Problem to work on: Write the data out again, word for word.

Data for review:
++++++++++

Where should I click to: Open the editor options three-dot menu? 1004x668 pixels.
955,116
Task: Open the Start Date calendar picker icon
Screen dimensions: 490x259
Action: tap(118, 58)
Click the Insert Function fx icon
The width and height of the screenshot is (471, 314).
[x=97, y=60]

++++++++++

Response below:
Where should I click to: Open the editor options three-dot menu? 1004x668 pixels.
955,116
Task: Open the Start Date calendar picker icon
Screen dimensions: 490x259
Action: tap(118, 58)
Click the Insert Function fx icon
The width and height of the screenshot is (471, 314).
[x=97, y=60]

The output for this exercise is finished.